22. Worms: Armageddon (Team-17, 1999)


Just one game in the long-running Worms turn-based warfare strategy series, and the one widely regarded as the best in the franchise.  Unlike many of its sequels, it gives players the option to have teams larger than four worms (six or eight, depending on the number of players in the game), allows for custom team voices and terrain to be imported and has just the right blend of weapons, gadgets and options to make for lengthy, yet engaging online battles - from airstrikes to poisonous skunks to jflamethrowers to Street Fighter style martial arts, you won't be wanting for ways to lay down the pain.  Not to mention that it's always more fun dropping a concrete donkey on a bigger group than a smaller one, of course.  A standout in the turn-based artillery combat genre.

21. Might and Magic IV/V: World of Xeen (New World Computing, 1993)

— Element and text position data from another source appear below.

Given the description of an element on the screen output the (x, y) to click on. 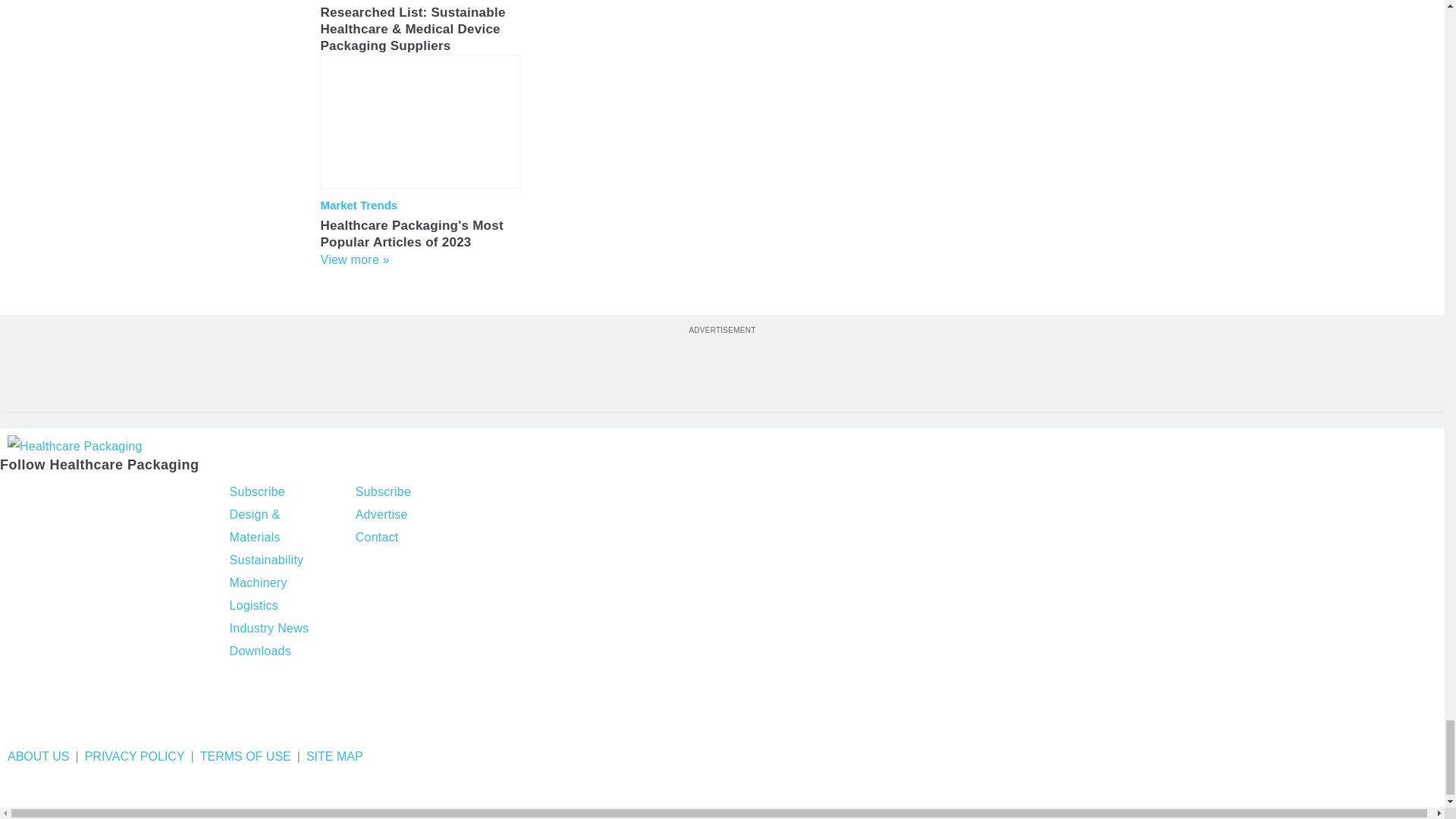
LinkedIn icon (94, 493)
Facebook icon (13, 493)
YouTube icon (133, 493)
Twitter X icon (52, 493)
Given the description of an element on the screen output the (x, y) to click on. 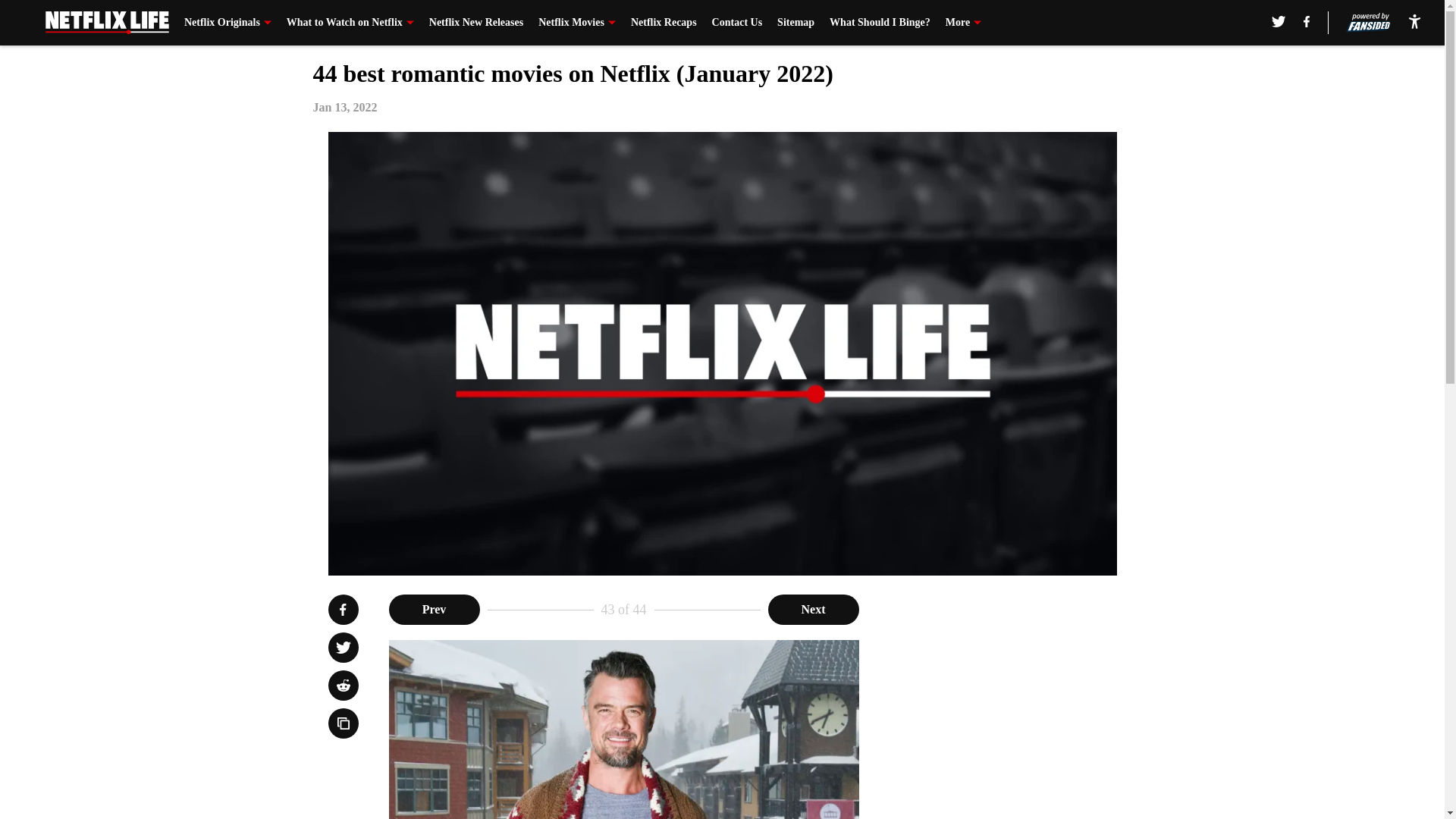
What to Watch on Netflix (349, 22)
Netflix Originals (227, 22)
Netflix Movies (576, 22)
romantic movie - The Lost Husband Netflix (623, 729)
Netflix New Releases (475, 22)
Given the description of an element on the screen output the (x, y) to click on. 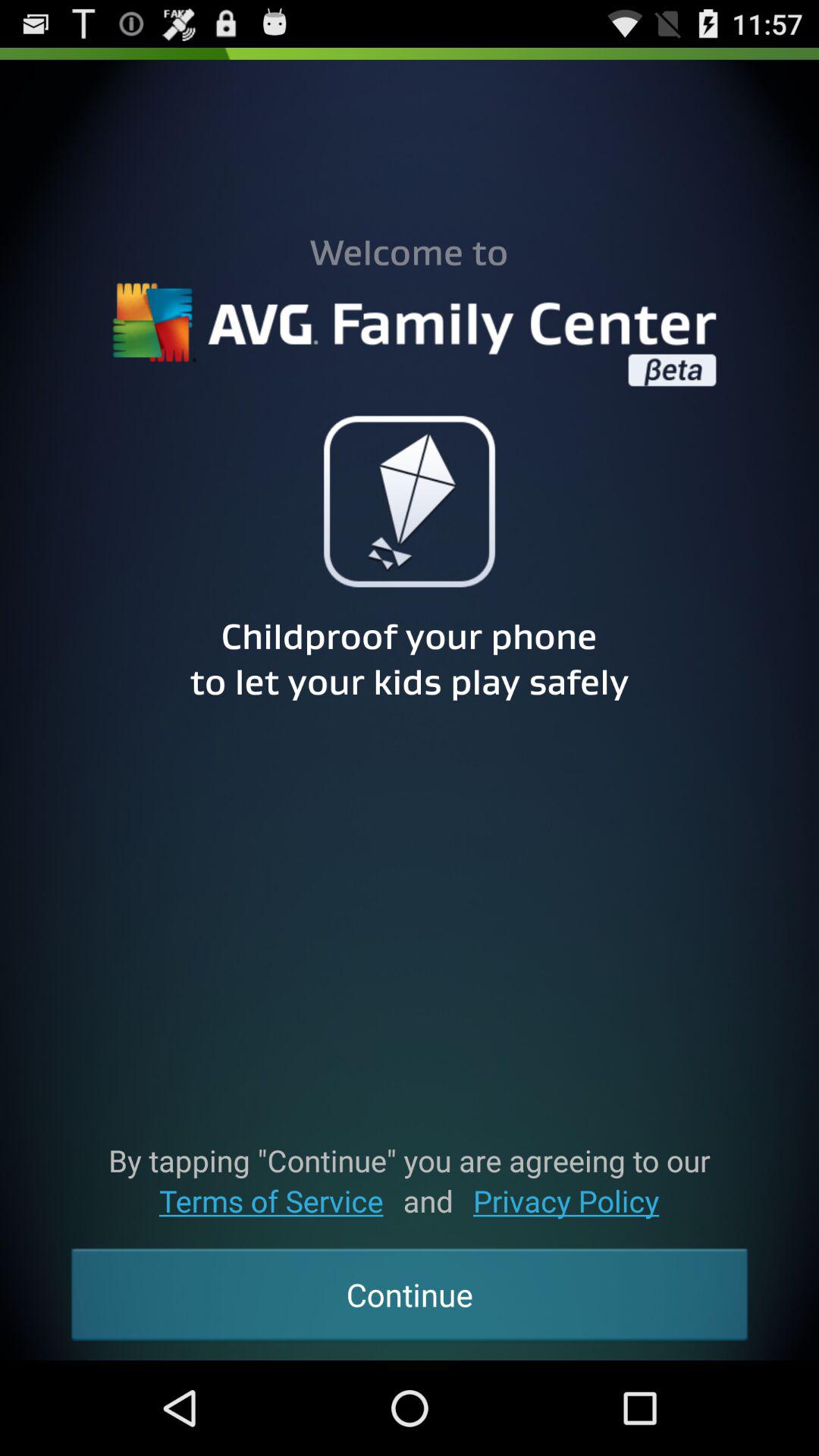
open the app at the bottom left corner (271, 1200)
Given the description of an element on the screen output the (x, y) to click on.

Might and Magic is a  highly regarded franchise among PC gamers, mixing puzzle-solving, dungeon crawling and humor together to great effect.  Might and Magic III was the first to really reinvent the series, retaining the same classic first-person, turn-based gameplay but streamlining it in a number of ways - a cleverly designed graphical HUD that conveys all the information you need to stay on top of the action, a keyword-based loot system that would later be used in games like Diablo, and of course plenty of areas to explore, loot to find, puzzles to solve and a huge variety of monsters to battle both up-close and at range.  Xeen (comprised of parts 4 and 5) took things even further, combine two games into one huge adventure and adding in CD-based music, voiceover and animation to deliver an experience that looked and sounded great, played well and was amazingly fun.  Proof that dungeon crawlers could provide a ton of cerebral content while still retaining a fast pace and an impressive presentation.